Outro episódio foi o do jornalista Aguirre Talento. Em uma reportagem do jornal baiano A Tarde, em 2010, Aguirre relatou a acusação e as denúncias do Ministério Público (MP) por supostos crimes ambientais na construção do Parque Tecnológico da Bahia. A complicação aconteceu porque o jornalista afirmou em seu texto que o MP tinha pedido a prisão dos suspeitos, mas esse fato não ocorreu.
Então, os empresários envolvidos na questão moveram queixas-crimes por difamação contra o jornalista. Condenado pelo crime de difamação (artigo 139 do CP), a pena foi de 6 meses e 6 dias de detenção, em regime aberto, e multa de R$ 293. A decisão foi da 15ª Vara Criminal de Salvador em 2016.
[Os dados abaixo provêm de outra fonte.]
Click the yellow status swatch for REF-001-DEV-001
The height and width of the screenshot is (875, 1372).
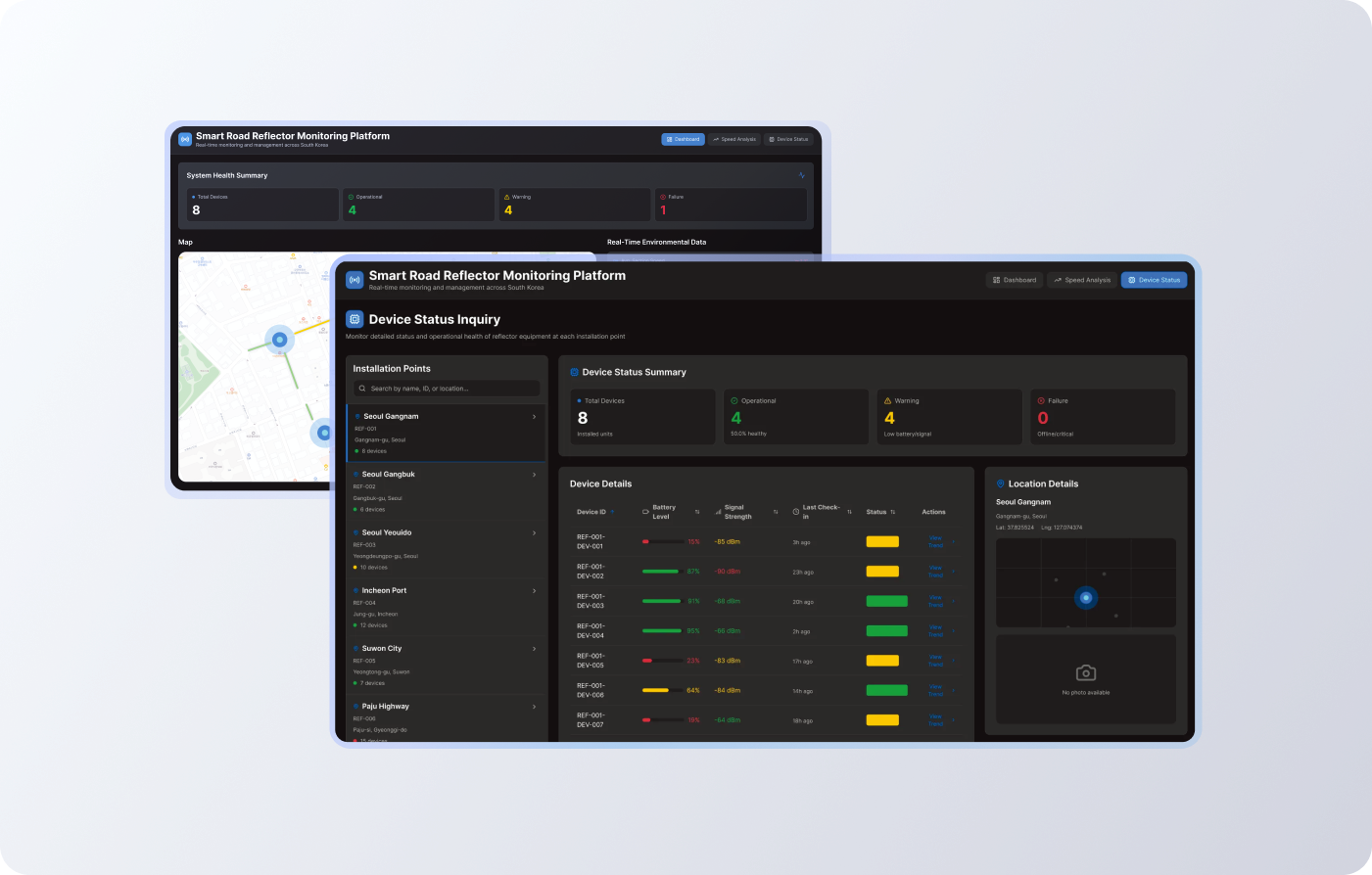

O terceiro caso é bastante conhecido. Em 2009, o blogueiro, apresentador e jornalista Paulo Henrique Amorim fez uma publicação em seu blog Conversa Afiada em que dizia que o também jornalista Heraldo Pereira, da TV Globo, era “negro de alma branca”.
Ele ainda escreveu que Heraldo “não conseguiu revelar nenhum atributo para fazer tanto sucesso, além de ser negro e de origem humilde”. Condenado por crime de injúria racial (previsto no parágrafo terceiro do artigo 140 do CP), a pena atribuída foi de 1 ano e 8 meses, em regime aberto, mais multa. Em 2018, a pena foi convertida em restrições a direitos devido aos trâmites do processo.
Em contraposição com os deveres sociais e os direitos do trabalho jornalístico assegurados aos profissionais perante a instituição da Consolidação das Leis do Trabalho, os casos concretos de crimes cometidos por cidadãos jornalistas explicitam o desempenho e a interferência da legislação brasileira através das punições estabelecidas no Código Penal.
REFERÊNCIAS
BRASIL. Decreto-Lei n° 368, de 19 de dezembro de 1968. Dispõe sobre Efeitos de Débitos Salariais e dá outras providências. Disponível em: http://www.planalto.gov.br/ccivil_03/decreto-lei/del0368.htm. Acesso em: 16 jan. 2022.
BRASIL. Decreto-Lei n° 972, de 17 de outubro de 1969. Dispõe sobre o exercício da profissão de jornalista. Disponível em: http://www.planalto.gov.br/ccivil_03/decreto-lei/Del0972.htm. Acesso em: 16 jan. 2022.
BRASIL. Dos Crimes contra a Honra, ou Crimes de Imprensa: Calúnia (art. 138), Difamação (art. 139) e Injúria (art. 140). In: Código Penal. Decreto-Lei n° 2.848, de 7 de dezembro de 1940. 3 ed. Brasília, DF: Senado Federal, p. 58–60. Coordenação de Edições Técnicas, 2020.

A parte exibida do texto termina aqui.